According to Williams, AU Sunrise Hub will continue to protest outside of more legislators’ homes, in coordination with GW and D.C. Sunrise hub, like they did again outside of Senate Majority Leader Mitch McConnell’s residence on Sept. 24.
“We’ll be there on the first day of the Supreme Court hearings to ask Sen. Schumer to use all procedural tools that he has to oppose what we see as an illegitimate confirmation process,” Williams said, referring to Judge Amy Coney Barrett’s nomination to the Supreme Court. “Her record is going to be in conflict with what we stand for as an organization.”
These protests come in a period of growth for Sunrise after the pandemic limited their ability to protest during the summer. In early September, as the group planned for upcoming protests, Pranger reported only having a handful of members, but in early October, Williams estimated that the group had 45 members, largely from the Feinstein protest.
Pranger attributed some of the group’s growth to their work with other social justice groups after their attempt to start an AU Green Coalition fell through, due to the pandemic.
“It's been a really exciting process for Sunrise,” Pranger said. “It’s a great opportunity to build relationships, like when we worked on the AU Freedom Fund.”

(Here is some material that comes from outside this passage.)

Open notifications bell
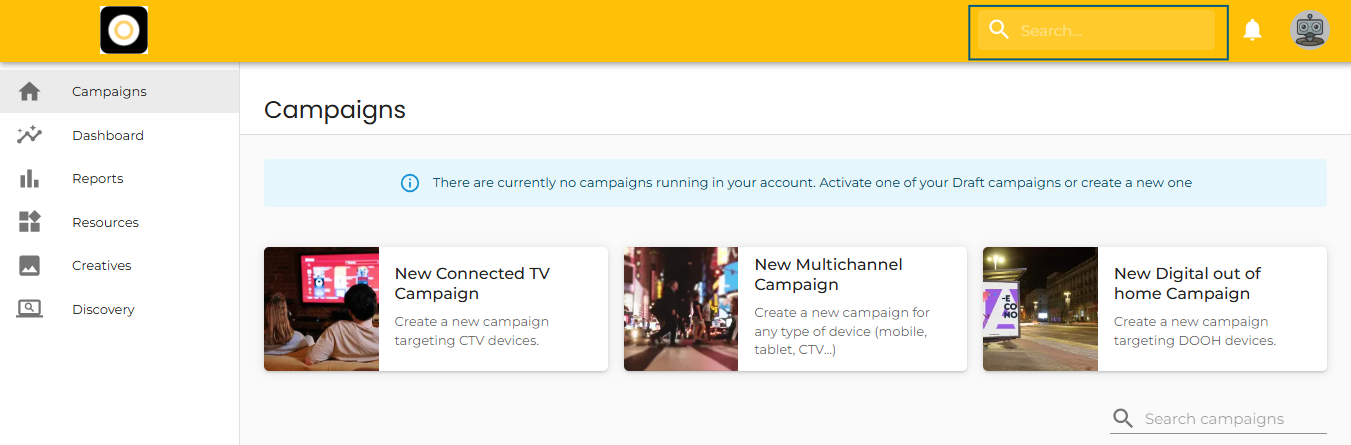 click(1252, 30)
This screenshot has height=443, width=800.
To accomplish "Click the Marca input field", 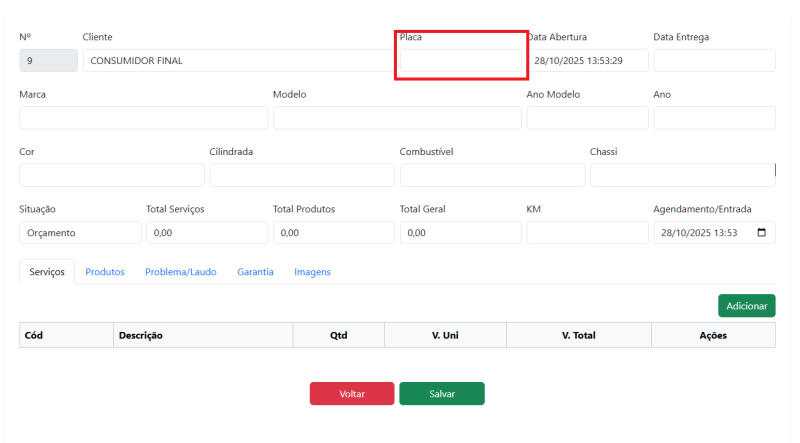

Williams, who helped with the group’s outreach to other left-leaning organizations, said Sunrise’s goal is not to lead unilaterally, but rather to “recognize [its] role as a part of a broader movement for change.”
“What we have the potential for is what is called the ‘people’s alignment,’” Williams said. “We're discussing how to make a political alignment for the 21st century that upholds climate justice and a lot of other issues that we care about, and we’re ready to put a lot of pressure.”